Raja of Pudukkottai
- Reign: 1686 – April 1730
- Coronation: 1686
- Successor: Vijaya Raghunatha Raya Tondaiman I
- Born: 1641
- Died: April 1730 (aged 88–89) Pudukkottai
- House: Pudukkottai
- Father: Avadai Raghunatha Tondaiman

= Raghunatha Raya Tondaiman =

Raja of Pudukkottai from 1686 to 1730

Raja Sri Raghunatha Raya Tondaiman (1641–1730) was the ruler of the Pudukkottai kingdom from 1686 to 1730. A feudatory chieftain of the Sethupathi of Ramnad, in 1686, Raghunatha Raya Tondaiman was recognised as the independent ruler of Pudukkottai by the Sethupathi for the services he had rendered him.

== Early life ==

Raghunatha Raya Tondaiman was born in 1641 to Avadai Raghunatha Tondaiman, a Kallar chieftain and army general in service of Sriranga III, a claimant to the Vijayanagar throne. For his braveness and military services, Avadai Raghunatha Tondaiman was given the title Raya Rahutta Raya Vajridu Raya Mannida Raya by Sriranga Raya in 1639 along with a grant of land. In 1640 along with the help of Sri Rangaraya, Avadai Tondaiman captured territories north of Vellar from Pallavarayar.

________________

Aim A>
Translate this sentence from the Tondaiman biography into Spanish: "Raja Sri Raghunatha Raya Tondaiman (1641–1730) was the ruler of the Pudukkottai kingdom from 1686 to 1730."
Aim B>
Please reproduce the stretch of the Tondaiman biography from "Raghunatha Raya Tondaiman was born" through "Vellar from Pallavarayar.".
The listing after this point isn't needed.

Provided records>
________________

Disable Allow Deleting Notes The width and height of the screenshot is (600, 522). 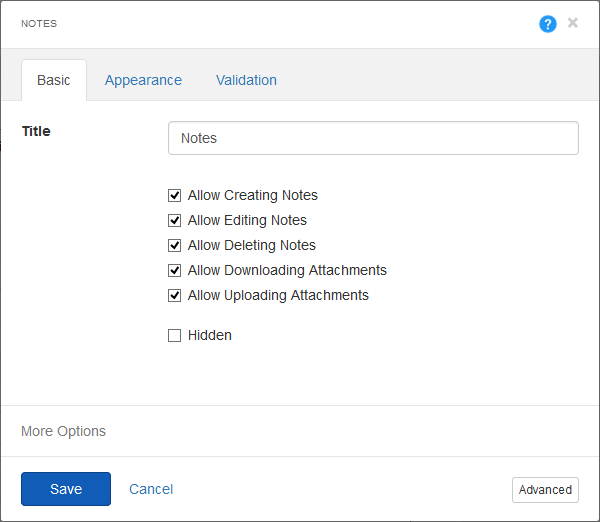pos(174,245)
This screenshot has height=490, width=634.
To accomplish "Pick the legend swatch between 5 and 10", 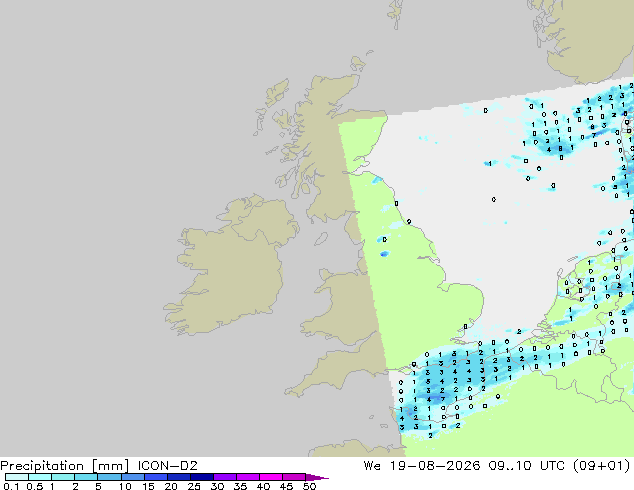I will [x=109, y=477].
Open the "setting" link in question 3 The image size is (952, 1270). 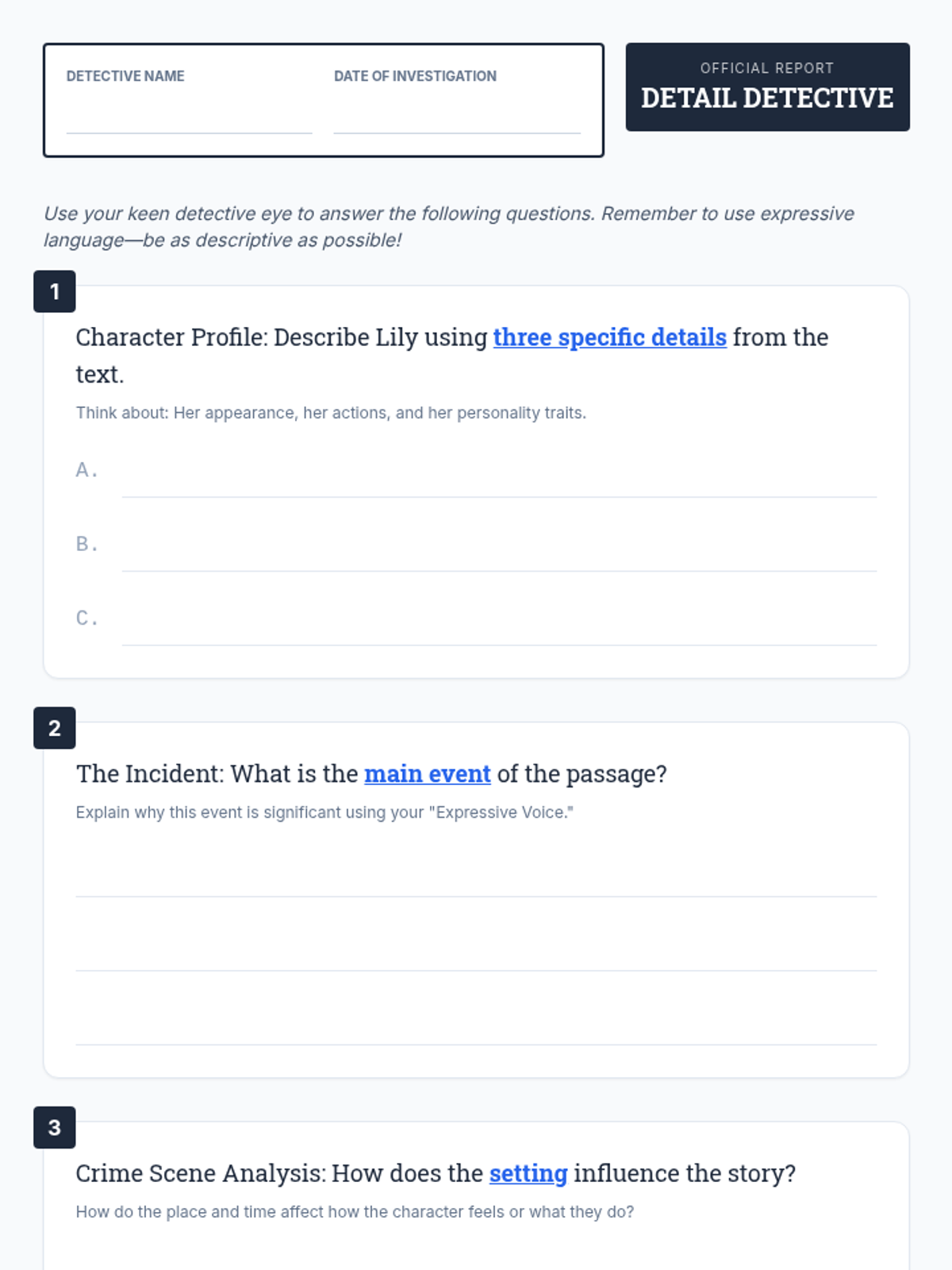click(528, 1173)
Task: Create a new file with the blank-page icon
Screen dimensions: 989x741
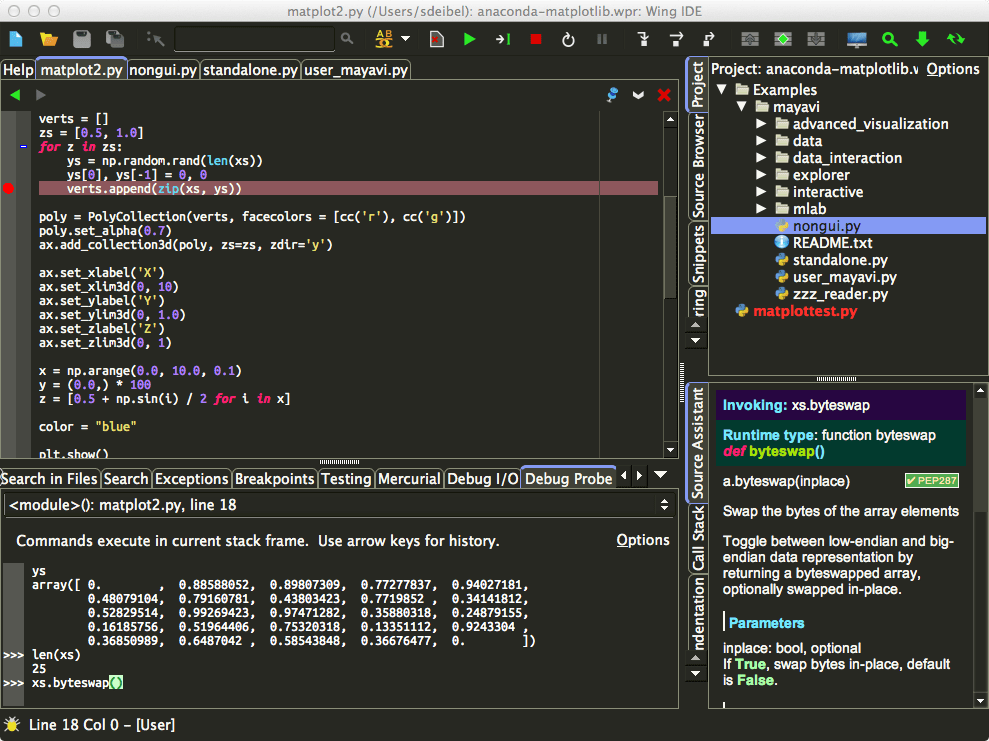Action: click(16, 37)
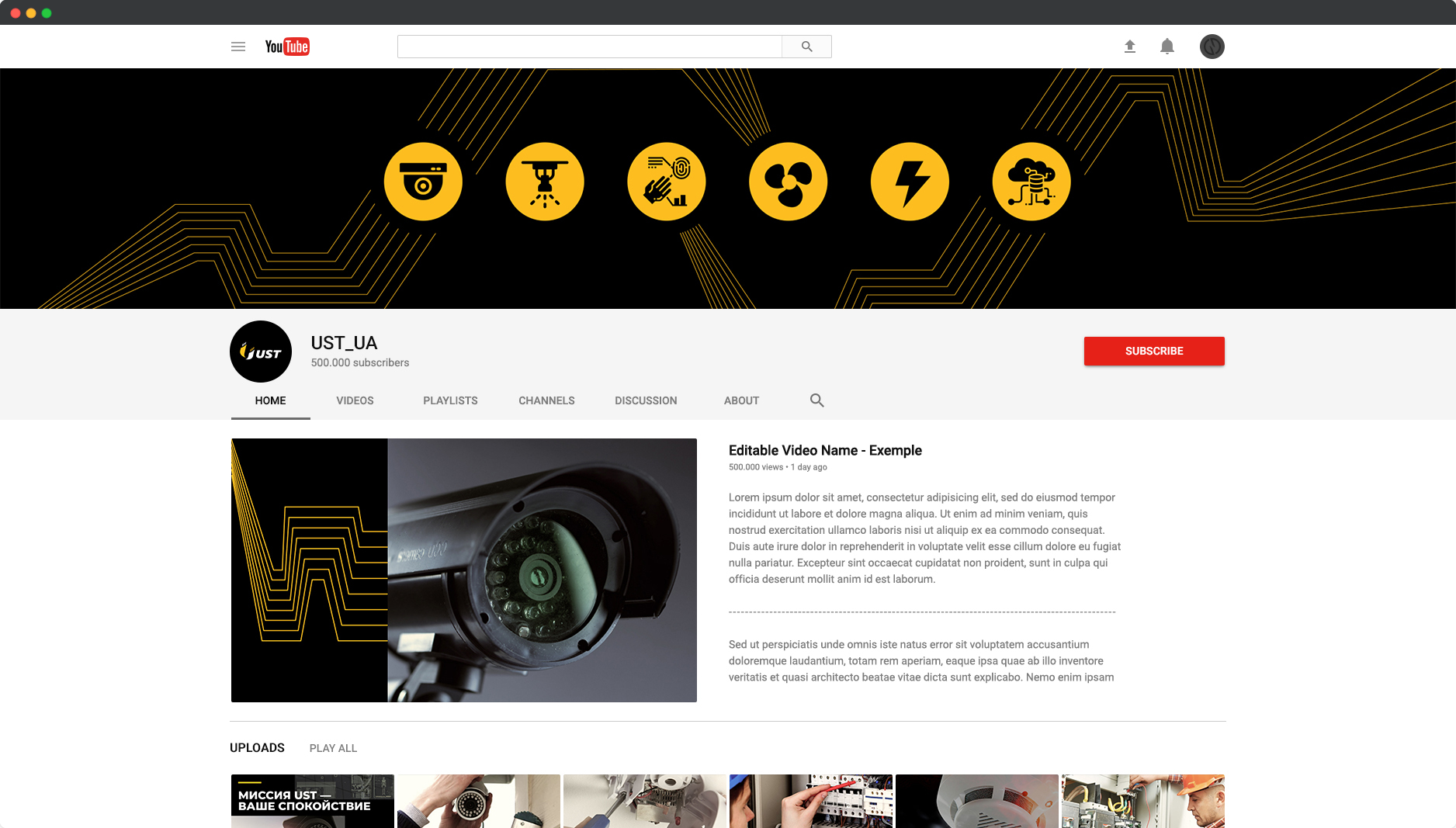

________________

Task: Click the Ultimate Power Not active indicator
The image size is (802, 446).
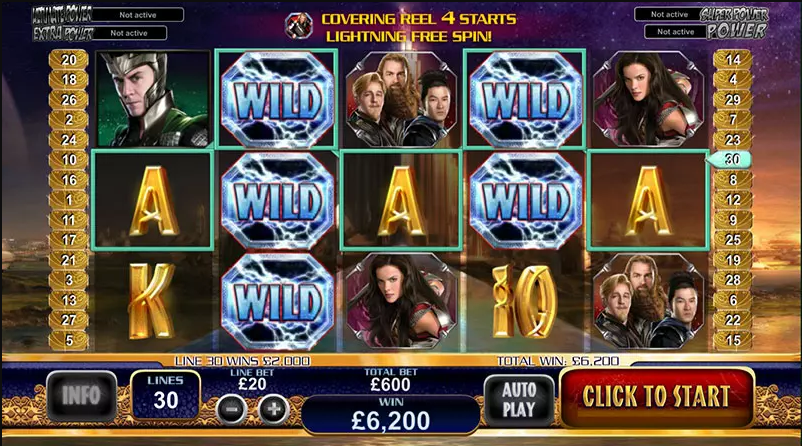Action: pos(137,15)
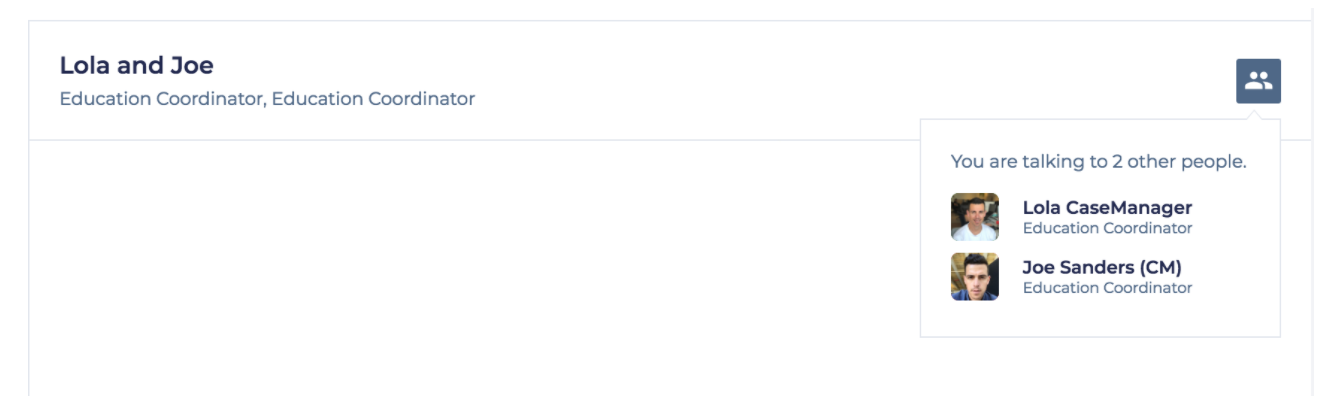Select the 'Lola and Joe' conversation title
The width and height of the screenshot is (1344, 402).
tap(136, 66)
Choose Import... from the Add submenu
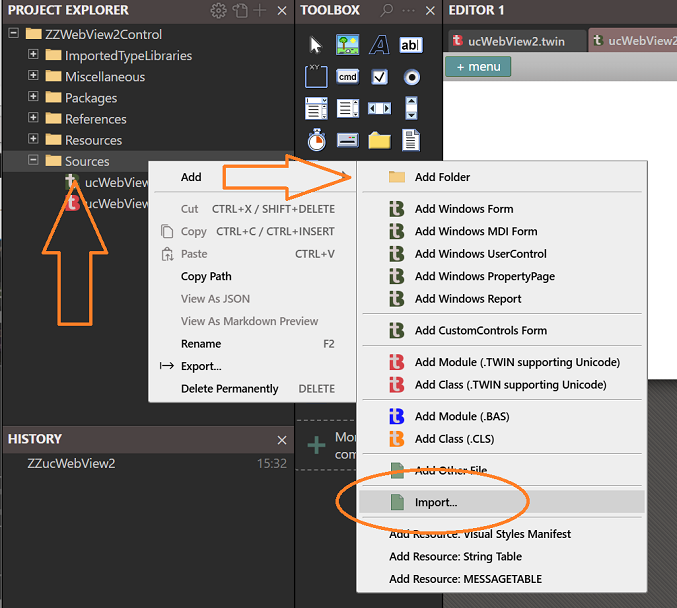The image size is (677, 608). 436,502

________________

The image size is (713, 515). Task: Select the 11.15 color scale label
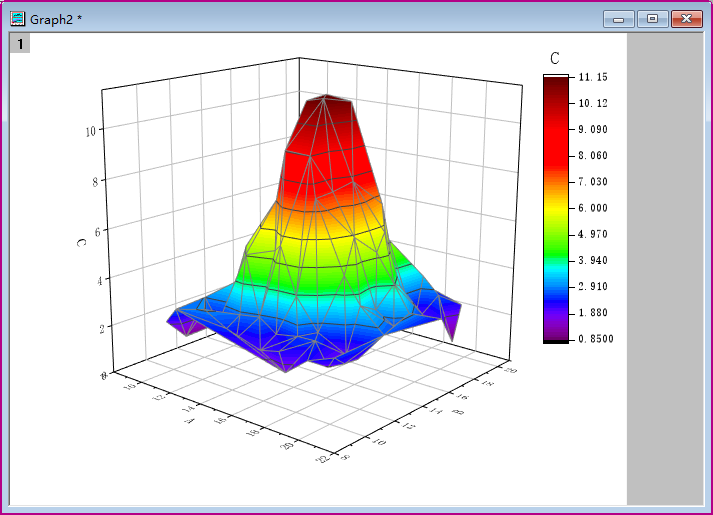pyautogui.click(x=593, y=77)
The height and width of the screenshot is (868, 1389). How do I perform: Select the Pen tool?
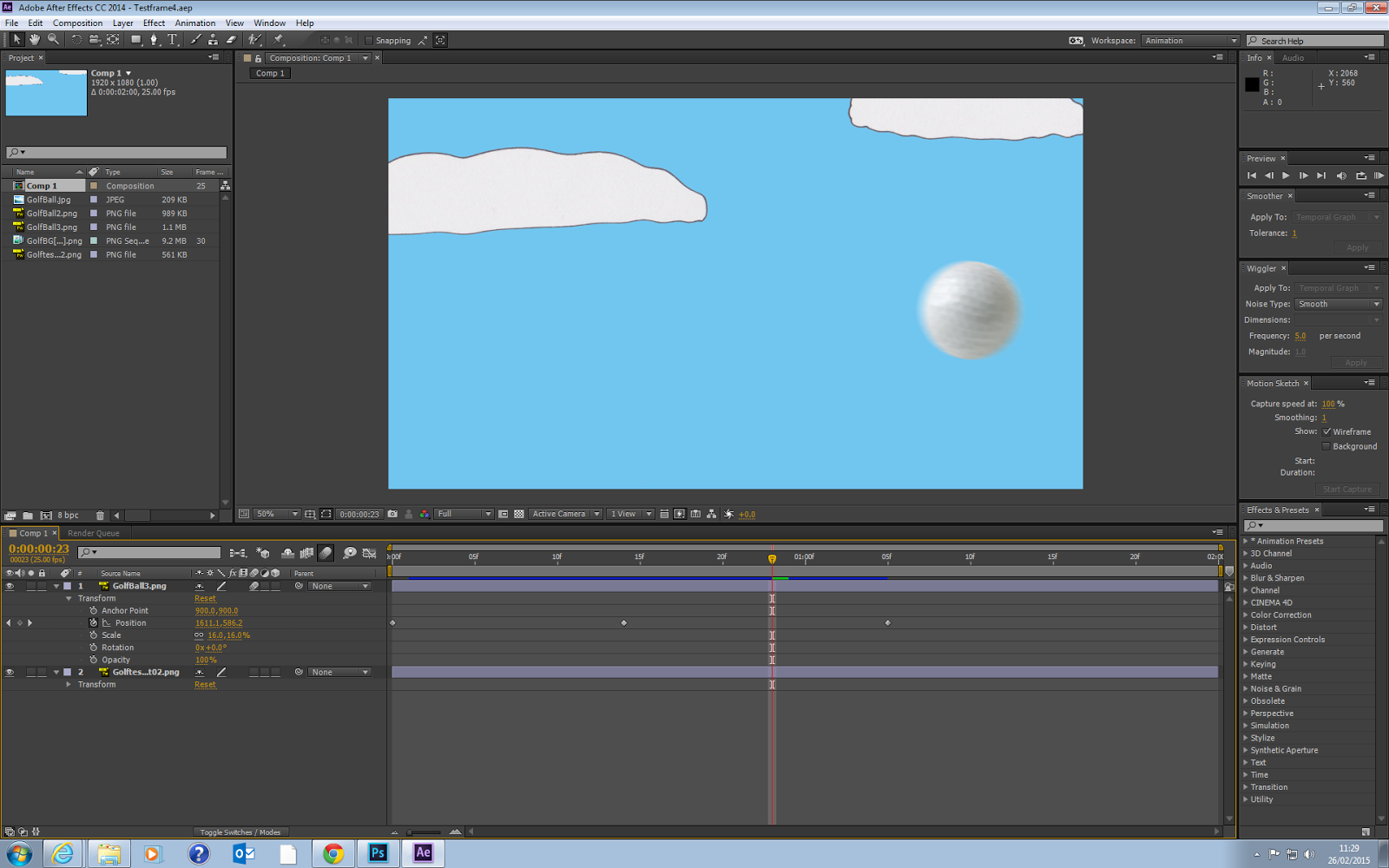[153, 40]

________________

Written answer A>
Raja Sri Raghunatha Raya Tondaiman (1641–1730) fue el gobernante del reino de Pudukkottai desde 1686 hasta 1730.

Written answer B>
Raghunatha Raya Tondaiman was born in 1641 to Avadai Raghunatha Tondaiman, a Kallar chieftain and army general in service of Sriranga III, a claimant to the Vijayanagar throne. For his braveness and military services, Avadai Raghunatha Tondaiman was given the title Raya Rahutta Raya Vajridu Raya Mannida Raya by Sriranga Raya in 1639 along with a grant of land. In 1640 along with the help of Sri Rangaraya, Avadai Tondaiman captured territories north of Vellar from Pallavarayar.